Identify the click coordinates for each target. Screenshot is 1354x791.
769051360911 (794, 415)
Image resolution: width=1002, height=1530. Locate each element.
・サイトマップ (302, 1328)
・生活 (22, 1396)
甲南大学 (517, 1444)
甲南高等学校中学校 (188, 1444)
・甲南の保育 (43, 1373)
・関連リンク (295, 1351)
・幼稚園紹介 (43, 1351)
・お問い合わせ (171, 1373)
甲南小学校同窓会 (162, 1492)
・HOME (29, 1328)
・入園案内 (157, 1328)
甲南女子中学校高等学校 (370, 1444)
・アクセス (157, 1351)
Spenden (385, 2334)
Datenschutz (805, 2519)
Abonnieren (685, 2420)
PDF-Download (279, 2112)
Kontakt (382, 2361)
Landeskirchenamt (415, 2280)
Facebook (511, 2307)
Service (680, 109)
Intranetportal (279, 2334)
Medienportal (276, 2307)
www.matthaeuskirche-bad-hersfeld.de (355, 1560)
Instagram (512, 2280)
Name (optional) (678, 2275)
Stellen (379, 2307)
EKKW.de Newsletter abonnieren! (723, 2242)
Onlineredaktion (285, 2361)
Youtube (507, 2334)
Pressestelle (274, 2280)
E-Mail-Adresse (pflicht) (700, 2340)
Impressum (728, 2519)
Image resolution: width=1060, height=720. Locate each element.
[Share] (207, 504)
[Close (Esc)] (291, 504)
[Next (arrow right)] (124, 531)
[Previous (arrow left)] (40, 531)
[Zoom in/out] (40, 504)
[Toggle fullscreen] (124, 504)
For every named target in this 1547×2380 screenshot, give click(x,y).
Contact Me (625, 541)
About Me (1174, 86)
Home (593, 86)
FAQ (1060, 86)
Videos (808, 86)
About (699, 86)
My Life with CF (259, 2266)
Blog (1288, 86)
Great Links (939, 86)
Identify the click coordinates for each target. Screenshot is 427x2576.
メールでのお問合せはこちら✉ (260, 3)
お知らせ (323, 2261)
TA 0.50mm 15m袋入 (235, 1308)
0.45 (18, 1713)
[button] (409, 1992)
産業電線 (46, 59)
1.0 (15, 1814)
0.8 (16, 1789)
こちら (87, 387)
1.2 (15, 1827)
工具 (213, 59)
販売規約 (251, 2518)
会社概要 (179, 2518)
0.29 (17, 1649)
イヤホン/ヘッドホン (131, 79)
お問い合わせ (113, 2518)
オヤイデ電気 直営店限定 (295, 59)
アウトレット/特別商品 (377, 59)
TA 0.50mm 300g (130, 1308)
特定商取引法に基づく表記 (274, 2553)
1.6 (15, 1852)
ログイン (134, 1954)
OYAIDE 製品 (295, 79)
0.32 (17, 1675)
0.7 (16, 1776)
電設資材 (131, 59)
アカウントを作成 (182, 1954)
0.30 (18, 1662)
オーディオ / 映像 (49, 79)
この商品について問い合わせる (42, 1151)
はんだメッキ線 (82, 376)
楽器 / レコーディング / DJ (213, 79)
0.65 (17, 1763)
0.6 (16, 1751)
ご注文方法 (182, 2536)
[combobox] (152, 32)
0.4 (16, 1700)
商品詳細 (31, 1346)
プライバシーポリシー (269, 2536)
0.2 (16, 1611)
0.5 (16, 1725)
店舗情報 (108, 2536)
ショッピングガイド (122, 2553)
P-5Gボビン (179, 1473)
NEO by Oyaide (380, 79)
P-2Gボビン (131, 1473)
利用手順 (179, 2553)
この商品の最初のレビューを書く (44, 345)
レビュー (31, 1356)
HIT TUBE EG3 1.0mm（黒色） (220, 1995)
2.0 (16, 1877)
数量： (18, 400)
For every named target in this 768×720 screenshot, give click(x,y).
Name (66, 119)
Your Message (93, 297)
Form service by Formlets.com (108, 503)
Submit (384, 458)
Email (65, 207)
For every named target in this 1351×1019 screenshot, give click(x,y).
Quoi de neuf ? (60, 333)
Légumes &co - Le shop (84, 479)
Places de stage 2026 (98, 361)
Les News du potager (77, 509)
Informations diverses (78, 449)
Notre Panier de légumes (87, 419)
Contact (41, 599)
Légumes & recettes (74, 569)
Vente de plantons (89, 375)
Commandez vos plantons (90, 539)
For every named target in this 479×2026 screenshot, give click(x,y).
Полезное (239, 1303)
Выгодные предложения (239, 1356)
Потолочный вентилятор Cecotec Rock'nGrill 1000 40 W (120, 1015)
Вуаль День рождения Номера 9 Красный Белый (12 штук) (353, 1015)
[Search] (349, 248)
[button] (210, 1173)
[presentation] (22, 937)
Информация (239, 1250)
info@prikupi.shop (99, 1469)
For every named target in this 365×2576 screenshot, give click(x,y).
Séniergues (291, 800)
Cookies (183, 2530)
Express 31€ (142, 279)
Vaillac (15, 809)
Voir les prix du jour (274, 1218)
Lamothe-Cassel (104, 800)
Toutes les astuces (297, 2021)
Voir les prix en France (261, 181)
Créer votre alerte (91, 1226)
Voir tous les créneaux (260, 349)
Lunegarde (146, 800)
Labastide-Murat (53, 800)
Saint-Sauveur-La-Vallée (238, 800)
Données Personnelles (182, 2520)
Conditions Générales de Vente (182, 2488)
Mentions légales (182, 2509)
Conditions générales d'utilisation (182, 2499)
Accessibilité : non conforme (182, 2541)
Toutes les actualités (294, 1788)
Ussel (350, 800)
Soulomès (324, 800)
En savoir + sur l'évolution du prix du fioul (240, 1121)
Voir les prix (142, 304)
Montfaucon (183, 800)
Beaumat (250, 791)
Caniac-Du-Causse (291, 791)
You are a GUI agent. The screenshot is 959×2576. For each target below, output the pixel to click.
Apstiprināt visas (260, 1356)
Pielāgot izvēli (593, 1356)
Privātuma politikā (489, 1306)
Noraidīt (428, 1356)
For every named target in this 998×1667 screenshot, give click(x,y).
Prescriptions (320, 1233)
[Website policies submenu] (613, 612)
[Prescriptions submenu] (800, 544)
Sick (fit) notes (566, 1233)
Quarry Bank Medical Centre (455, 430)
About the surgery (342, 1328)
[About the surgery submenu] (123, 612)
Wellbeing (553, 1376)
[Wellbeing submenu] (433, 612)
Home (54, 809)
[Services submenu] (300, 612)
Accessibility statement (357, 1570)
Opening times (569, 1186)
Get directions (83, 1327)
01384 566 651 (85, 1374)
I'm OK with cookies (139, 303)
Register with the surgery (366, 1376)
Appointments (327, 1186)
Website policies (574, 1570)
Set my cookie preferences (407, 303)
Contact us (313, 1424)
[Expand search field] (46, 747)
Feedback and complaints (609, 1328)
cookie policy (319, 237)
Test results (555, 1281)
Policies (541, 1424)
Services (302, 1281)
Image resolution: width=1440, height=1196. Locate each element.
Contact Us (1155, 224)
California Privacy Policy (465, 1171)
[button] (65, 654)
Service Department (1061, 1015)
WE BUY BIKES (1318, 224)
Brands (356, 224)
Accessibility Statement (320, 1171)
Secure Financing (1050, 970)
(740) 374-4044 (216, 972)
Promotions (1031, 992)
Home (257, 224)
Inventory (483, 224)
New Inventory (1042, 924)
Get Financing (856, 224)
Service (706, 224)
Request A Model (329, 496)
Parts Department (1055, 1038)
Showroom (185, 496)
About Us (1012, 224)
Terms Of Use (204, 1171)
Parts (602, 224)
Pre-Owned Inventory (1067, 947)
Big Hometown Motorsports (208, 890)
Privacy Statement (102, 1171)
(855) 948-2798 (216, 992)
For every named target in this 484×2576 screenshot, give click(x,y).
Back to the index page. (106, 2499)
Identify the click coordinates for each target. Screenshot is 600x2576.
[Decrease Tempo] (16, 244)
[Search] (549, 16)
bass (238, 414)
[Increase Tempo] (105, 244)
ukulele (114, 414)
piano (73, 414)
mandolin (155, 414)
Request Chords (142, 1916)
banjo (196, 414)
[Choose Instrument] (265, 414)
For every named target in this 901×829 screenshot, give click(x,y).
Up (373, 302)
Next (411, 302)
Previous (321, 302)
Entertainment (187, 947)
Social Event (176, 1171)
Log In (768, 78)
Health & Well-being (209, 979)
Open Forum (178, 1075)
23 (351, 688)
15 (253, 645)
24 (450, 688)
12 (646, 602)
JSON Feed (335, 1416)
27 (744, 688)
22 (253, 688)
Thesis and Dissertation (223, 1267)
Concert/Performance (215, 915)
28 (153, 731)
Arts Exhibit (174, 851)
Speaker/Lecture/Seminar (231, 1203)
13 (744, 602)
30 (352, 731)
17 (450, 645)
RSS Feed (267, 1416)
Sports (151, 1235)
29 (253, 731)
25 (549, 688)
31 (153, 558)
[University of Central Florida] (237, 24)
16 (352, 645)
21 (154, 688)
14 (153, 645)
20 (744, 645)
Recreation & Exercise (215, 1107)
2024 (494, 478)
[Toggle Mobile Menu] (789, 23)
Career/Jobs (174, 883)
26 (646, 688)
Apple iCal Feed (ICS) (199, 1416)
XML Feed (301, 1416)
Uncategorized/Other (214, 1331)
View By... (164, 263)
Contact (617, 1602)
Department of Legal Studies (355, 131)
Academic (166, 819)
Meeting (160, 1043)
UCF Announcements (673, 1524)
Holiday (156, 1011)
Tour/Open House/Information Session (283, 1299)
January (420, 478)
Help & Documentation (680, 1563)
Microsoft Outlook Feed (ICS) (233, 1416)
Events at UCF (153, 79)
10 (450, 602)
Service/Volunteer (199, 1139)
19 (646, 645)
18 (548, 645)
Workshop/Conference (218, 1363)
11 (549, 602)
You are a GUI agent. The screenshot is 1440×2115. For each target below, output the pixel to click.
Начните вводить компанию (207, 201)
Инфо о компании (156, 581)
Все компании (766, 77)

★ ★ ★

• **Written task**: Rewrite every line of the material between the lines holding "Intranetportal (279, 2334)" and "0.4 (16, 1700)", inclusive, keeping the requests, and increase each coordinate in the answers by 85.

• **Completed exercise**:
Intranetportal (364, 2419)
Medienportal (361, 2392)
www.matthaeuskirche-bad-hersfeld.de (440, 1645)
Instagram (597, 2365)
Name (optional) (763, 2360)
Stellen (464, 2392)
EKKW.de Newsletter abonnieren! (808, 2327)
Onlineredaktion (370, 2446)
Youtube (592, 2419)
Pressestelle (359, 2365)
E-Mail-Adresse (pflicht) (785, 2425)
Impressum (813, 2604)
Image resolution: width=1060, height=720. Locate each element.
[Share] (292, 589)
[Close (Esc)] (376, 589)
[Next (arrow right)] (209, 616)
[Previous (arrow left)] (125, 616)
[Zoom in/out] (125, 589)
[Toggle fullscreen] (209, 589)
For every named target in this 1547×2380 screenshot, give click(x,y).
Contact Me (710, 626)
About Me (1259, 171)
Home (678, 171)
FAQ (1145, 171)
Videos (893, 171)
About (784, 171)
My Life with CF (344, 2351)
Blog (1373, 171)
Great Links (1024, 171)
Identify the click coordinates for each target. Screenshot is 427x2576.
メールでのお問合せはこちら✉ (345, 88)
お知らせ (408, 2346)
TA 0.50mm 15m袋入 (320, 1393)
0.45 (103, 1798)
[button] (494, 2077)
産業電線 (131, 144)
1.0 (100, 1899)
0.8 (101, 1874)
こちら (172, 472)
1.2 (100, 1912)
工具 (298, 144)
販売規約 (336, 2603)
会社概要 (264, 2603)
0.29 (102, 1734)
イヤホン/ヘッドホン (216, 164)
お問い合わせ (198, 2603)
オヤイデ電気 直営店限定 (380, 144)
アウトレット/特別商品 (462, 144)
TA 0.50mm 300g (215, 1393)
特定商取引法に基づく表記 (359, 2638)
1.6 (100, 1937)
ログイン (219, 2039)
OYAIDE 製品 (380, 164)
0.32 (102, 1760)
0.7 (101, 1861)
電設資材 (216, 144)
アカウントを作成 (267, 2039)
0.30 (103, 1747)
オーディオ / 映像 (134, 164)
この商品について問い合わせる (127, 1236)
はんだメッキ線 (167, 461)
楽器 / レコーディング / DJ (298, 164)
0.65 (102, 1848)
0.6 (101, 1836)
ご注文方法 (267, 2621)
[combobox] (237, 117)
0.4 (101, 1785)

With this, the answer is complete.